He finds a simple way to illustrate the fallacy of the mainstream analysis of deflation. According to this view, if people anticipate falling prices, they will refrain from spending. Because they expect prices to fall, they think that that will do better to consume later. But this drop in consumption causes a further price fall, and the whole cycle repeats. Prices may spiral uncontrollably downward.
Murphy responds in this way:
One could construct an analogous argument for the computer industry, in which the government passes regulation to slow down improvements in operating systems and processing speed. After all, how can computer manufacturers possibly remain viable if consumers are always waiting for a faster model to become available? … The solution to this paradox, of course, is that consumers do decide to bite the bullet and buy a computer, knowing full well that they would be able to buy the same performance for less money, if they were willing to wait… (There’s no point in holding out for lower prices but never actually buying!) (pp. 68–9)
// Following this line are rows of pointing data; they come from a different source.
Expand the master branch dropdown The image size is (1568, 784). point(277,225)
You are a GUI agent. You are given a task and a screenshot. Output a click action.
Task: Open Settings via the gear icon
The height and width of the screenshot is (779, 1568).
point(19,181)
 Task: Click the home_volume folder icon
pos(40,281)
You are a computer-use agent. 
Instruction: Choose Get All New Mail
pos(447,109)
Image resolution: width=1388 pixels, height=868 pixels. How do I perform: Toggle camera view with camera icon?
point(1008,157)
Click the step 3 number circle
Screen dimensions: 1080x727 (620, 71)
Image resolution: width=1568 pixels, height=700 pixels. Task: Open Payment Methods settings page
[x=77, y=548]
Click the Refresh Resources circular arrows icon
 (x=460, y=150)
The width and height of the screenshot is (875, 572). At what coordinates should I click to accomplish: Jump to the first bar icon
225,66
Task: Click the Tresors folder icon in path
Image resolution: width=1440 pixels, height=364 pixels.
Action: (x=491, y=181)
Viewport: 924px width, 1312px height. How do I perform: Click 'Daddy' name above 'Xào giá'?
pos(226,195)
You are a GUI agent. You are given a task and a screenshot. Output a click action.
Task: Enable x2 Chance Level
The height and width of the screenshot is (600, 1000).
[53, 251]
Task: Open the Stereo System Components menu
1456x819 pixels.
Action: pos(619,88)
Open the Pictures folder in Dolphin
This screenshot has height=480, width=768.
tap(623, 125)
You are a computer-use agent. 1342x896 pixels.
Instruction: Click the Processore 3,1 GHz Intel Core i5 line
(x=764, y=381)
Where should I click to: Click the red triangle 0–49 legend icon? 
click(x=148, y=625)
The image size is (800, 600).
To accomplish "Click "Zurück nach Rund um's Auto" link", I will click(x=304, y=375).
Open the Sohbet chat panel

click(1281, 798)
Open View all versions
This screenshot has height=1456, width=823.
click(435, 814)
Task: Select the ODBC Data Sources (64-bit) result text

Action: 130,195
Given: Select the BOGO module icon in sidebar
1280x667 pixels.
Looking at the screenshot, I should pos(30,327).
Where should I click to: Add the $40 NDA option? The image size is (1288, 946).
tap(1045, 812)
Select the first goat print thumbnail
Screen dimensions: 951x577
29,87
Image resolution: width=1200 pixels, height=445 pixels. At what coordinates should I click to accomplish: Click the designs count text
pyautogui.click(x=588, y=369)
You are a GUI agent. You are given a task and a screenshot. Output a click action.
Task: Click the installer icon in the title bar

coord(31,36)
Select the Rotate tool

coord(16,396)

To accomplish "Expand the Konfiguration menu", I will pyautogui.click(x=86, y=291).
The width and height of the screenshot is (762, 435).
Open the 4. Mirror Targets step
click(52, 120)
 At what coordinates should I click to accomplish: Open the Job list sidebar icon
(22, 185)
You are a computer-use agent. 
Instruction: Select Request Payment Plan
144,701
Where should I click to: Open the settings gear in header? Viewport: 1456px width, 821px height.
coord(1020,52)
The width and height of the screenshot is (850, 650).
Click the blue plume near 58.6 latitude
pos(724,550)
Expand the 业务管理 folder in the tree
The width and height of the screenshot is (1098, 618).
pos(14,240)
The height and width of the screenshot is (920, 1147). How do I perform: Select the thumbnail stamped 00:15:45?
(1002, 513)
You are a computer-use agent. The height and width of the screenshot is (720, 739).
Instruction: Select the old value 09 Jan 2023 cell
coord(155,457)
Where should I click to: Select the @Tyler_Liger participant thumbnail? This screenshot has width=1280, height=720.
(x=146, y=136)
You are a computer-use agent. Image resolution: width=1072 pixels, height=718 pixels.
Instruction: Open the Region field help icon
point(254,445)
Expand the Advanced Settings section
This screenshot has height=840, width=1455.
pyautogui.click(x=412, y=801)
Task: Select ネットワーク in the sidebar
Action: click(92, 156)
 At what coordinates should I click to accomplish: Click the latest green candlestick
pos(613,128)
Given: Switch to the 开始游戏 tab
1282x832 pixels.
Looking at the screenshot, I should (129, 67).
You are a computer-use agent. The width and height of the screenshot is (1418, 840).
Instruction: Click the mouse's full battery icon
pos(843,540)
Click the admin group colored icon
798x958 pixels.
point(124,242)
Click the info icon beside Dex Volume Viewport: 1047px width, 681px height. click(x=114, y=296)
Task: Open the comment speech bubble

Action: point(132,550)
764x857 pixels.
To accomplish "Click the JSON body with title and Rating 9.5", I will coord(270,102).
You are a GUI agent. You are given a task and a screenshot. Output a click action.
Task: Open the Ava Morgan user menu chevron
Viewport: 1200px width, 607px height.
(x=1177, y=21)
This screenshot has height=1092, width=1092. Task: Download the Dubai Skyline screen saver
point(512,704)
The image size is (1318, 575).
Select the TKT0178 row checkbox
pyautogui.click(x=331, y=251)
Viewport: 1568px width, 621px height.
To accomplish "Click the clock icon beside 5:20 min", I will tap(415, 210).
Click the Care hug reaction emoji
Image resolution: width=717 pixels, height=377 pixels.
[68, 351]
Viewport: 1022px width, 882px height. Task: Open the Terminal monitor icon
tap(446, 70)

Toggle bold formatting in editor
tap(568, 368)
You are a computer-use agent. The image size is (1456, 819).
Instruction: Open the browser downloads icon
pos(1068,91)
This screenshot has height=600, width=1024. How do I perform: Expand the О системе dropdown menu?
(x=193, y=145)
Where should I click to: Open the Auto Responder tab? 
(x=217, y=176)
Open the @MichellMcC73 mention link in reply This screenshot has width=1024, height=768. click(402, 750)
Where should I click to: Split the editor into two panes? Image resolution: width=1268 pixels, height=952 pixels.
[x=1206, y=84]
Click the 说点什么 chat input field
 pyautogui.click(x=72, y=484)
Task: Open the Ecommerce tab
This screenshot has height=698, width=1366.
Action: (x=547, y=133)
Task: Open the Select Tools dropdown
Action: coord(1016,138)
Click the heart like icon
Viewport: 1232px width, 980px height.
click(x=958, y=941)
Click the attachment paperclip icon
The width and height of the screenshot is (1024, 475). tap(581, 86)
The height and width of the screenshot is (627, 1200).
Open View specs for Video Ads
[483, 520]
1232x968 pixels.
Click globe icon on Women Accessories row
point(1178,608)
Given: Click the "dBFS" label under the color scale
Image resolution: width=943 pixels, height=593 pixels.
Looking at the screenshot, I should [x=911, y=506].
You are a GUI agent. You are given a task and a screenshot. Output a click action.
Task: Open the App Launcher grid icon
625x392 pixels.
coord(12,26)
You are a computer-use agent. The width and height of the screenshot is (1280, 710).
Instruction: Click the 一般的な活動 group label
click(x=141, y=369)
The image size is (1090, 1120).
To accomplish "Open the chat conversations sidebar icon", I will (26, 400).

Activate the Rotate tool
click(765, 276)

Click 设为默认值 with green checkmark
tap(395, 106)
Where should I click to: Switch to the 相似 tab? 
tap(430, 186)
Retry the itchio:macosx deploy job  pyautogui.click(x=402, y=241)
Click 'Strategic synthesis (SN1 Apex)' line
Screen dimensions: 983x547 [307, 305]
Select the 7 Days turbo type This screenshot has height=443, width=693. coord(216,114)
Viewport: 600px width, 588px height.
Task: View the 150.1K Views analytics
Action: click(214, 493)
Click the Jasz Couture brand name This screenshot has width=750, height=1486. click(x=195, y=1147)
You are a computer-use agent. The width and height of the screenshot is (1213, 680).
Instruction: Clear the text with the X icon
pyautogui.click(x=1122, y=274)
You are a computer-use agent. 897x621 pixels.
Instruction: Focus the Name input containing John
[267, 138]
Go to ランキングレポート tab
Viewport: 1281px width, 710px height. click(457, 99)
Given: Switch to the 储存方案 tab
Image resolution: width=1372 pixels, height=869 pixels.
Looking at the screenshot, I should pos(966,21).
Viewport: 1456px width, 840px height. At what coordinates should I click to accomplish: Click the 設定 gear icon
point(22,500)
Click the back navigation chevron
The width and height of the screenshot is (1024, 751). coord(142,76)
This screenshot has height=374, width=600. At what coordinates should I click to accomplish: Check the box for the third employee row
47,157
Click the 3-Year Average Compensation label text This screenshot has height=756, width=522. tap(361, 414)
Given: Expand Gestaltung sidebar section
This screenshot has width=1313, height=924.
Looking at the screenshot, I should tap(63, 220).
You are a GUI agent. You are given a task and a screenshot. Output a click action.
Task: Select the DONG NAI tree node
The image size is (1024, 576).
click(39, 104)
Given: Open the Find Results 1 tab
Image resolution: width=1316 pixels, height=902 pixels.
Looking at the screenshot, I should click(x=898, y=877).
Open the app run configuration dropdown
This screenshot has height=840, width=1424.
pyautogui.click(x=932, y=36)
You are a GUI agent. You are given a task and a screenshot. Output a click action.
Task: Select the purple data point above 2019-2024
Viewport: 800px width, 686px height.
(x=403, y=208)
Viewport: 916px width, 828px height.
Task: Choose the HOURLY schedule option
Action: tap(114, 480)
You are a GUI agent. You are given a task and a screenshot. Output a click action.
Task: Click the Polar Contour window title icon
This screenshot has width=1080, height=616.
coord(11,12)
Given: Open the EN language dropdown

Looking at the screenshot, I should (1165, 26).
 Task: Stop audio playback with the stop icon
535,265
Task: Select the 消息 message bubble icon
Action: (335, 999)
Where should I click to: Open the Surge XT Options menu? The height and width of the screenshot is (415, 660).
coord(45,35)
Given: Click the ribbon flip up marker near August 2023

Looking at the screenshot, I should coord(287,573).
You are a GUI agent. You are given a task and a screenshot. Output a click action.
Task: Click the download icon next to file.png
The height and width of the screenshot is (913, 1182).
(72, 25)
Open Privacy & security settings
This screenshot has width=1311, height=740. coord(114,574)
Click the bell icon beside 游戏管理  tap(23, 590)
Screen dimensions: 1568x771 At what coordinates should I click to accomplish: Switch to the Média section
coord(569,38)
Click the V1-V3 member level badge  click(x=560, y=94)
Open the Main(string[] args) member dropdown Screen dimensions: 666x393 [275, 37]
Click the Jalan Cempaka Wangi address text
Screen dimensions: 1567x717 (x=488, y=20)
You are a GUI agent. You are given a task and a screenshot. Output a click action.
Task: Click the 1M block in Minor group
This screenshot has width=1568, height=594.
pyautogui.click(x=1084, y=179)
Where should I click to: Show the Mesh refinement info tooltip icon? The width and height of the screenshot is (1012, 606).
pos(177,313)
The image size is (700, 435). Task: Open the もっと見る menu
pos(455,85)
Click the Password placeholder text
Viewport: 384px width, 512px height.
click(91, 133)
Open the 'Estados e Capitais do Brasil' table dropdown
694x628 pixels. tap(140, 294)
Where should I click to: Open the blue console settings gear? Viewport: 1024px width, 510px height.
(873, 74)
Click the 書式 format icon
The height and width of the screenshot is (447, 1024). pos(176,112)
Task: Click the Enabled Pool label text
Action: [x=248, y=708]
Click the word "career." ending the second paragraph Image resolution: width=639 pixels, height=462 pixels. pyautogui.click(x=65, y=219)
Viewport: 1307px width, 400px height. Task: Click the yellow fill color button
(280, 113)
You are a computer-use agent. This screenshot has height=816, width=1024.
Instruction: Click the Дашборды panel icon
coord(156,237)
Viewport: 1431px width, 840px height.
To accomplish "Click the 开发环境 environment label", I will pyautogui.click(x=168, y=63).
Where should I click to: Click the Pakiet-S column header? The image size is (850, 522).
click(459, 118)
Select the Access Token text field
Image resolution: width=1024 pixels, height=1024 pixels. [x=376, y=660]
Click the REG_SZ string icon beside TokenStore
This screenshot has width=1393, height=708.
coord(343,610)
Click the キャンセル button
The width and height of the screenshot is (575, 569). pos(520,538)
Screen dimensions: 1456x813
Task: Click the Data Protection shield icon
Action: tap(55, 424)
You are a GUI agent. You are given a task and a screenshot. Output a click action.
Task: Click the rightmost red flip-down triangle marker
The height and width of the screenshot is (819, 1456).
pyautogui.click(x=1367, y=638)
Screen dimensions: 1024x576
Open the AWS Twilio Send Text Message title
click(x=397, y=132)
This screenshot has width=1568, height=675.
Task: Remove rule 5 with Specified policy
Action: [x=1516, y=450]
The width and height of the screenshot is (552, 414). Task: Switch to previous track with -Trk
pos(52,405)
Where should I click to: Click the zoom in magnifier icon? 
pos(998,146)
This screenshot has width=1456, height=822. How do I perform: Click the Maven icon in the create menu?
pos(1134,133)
Murphy’s ingenious response can also be applied to combat George Akerlof’s famous lemons model of the used-car market. Akerlof argued that because of asymmetric information, owners of good used cars would tend to be driven from the market. But, contrary to what his model suggests, good used cars do get sold. In like fashion to Murphy, one can say that just because owners of good cars may not be able to obtain as high a price as they would like, it does not follow that they will refuse to sell at all.
It might be helpful to add the “real balance effect” to Murphy’s account. As prices fall, the value of money rises. People’s demand to hold money can then be satisfied with less money. This in part explains why people will eventually spend, even when they expect prices to continue to fall.
Keynesians will object that even if spending does eventually revive, the process takes too long. People cannot be expected to wait until the market rights itself. But this is to ignore Murphy’s vital point. The process of adjustment is just what is needed: a depression is exactly a situation in which bad investments are liquidated and resources moved elsewhere.
Murphy uncovers another flaw in the conventional assault on deflation. Money that is not spent need not be hoarded, as the opponents of deflation implicitly assume:
Many analysts who are terrified of deflation stress that in an environment of falling prices, cash stuffed under the mattress earns a positive return. This observation is certainly true, but nonetheless cash lent out earns an even greater return. Falling prices, then, encourage consumers to devote more of their income to savings, which in turn lowers interest rates and allows businesses to borrow and invest more. (p. 69)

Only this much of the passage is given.